Effects of SPRY1 or SPRY2 overexpression on B16F10 melanoma proliferation in vitro. A. MTT assay of cell proliferation after transfection of SPRY1 or SPRY2 expressing or empty vectors. B. Western blot analysis shows the expression of genes of interest in each group. C. Cell cycle analysis of B16F10 cells that transfected with SPRY1 or SPRY2 expressing or empty vectors. D. Western blot analysis of expression of phospho-ERK1/2, total-ERK1/2 and cyclinD1 after transfection of SPRY1 or SPRY2 expressing or empty plasmids in B16F10 cells. α-tubulin was served as loading control. One representative of three independent experiments is displayed. The extent of ERK activation (p-ERK intensity/total ERK intensity) and relative expression of cyclinD1 were quantified by densitometric analysis.*p < 0.05; **p < 0.01; ***p < 0.001 versus empty plasmids transfection cells. Data are expressed as mean ± SD of three independent experiments.

Figure 2

Secretory expression of SPRY1 and SPRY2 by S. typhimurium strain VNP20009. A. Schematic diagram of the construction of vectors for expression of SPRY1 and SPRY2 in VNP20009. B. The indicated stable strains were grew in anaerobic or aerobic jars and their bacteria lysates and culture supernatant were examined for the expression of genes of interest through western blotting as described in the methods. C. The relative tissue distribution of indicated stable strains were detected by colony formation assay. *p < 0.001, tumor compared with the other tissues. Data are expressed as mean ± SD of three animals. D. Detection of the expression of genes of interest in the liver, spleen, lung, kidney, and tumor tissues of the mice bearing melanoma by western blotting. α-tubulin was served as loading control. One representative of three independent experiments is displayed.

Figure 3

In vivo evaluation of therapeutic efficacy of the recombinant Salmonella. A. Tumor growth curves of groups as indicated. B. Tumor doubling time (time for a tumor to double in volume) of different groups. Data are presented as mean ± SD, *p < 0.05, **p < 0.01 (n = 8 mice), N.S: NS: not significant. C. Detection of the expression of recombinant proteins in the sections of tumor tissues through immune-histochemical studies.
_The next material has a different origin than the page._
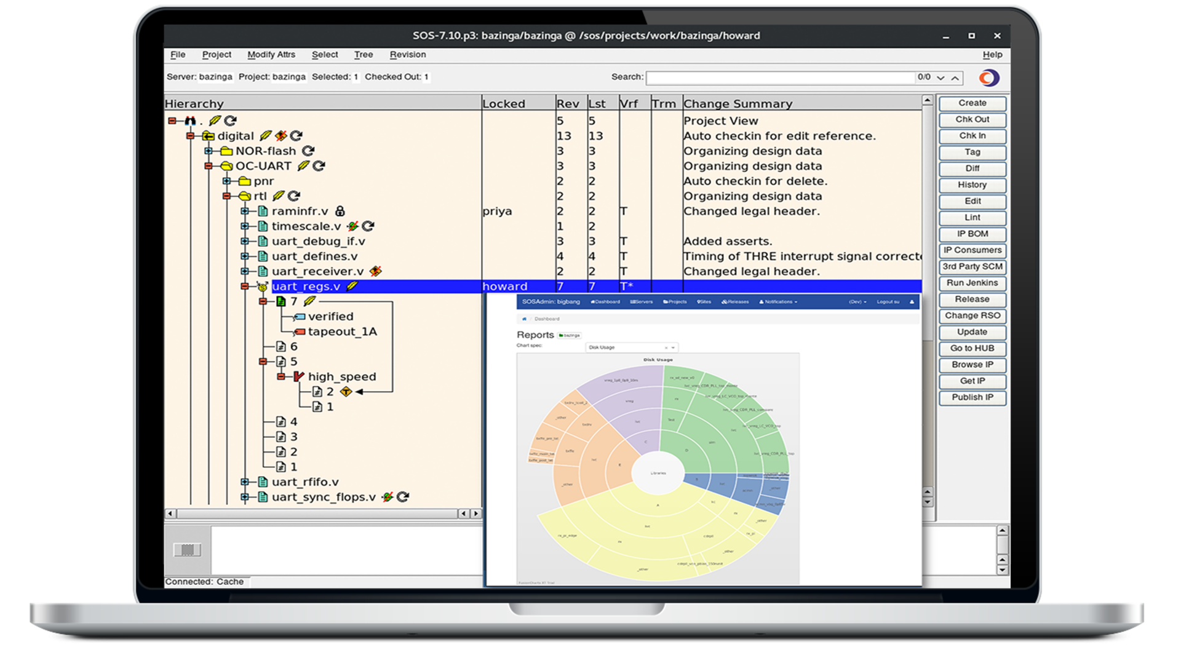Viewport: 1181px width, 655px height.
Task: Click the red flag icon on high_speed branch
Action: click(298, 376)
N represents necrotic tumor area, and V represents vital tumor cells, black arrows, positive cells.

Figure 4

S. typhimurium strain VNP20009 carrying SPRY2 expressing plasmid induced down-regulation of ERK phosphorylation and inhibition of proliferation in tumor tissues of mice bearing melanoma. A. Western blotting analysis of the expression of phospho-ERK and total-ERK in tumor tissues of mice treated with indicated strains. α-tubulin was served as loading control. B. Statistical result of the extent of ERK activation for groups as indicated. C. Immunohistochemical staining of tumor sections of mice treated as indicated with Ki-67 antibody. Black arrows, Ki-67 positive cells. D. Statistical result of Ki-67 index (ratio of the number of positive staining cells to the number of all cells) for groups as indicated. Data are presented as mean ± SD, *p < 0.05, **p < 0.01, ***p < 0.001 (n = 3 mice), N.S: not significant.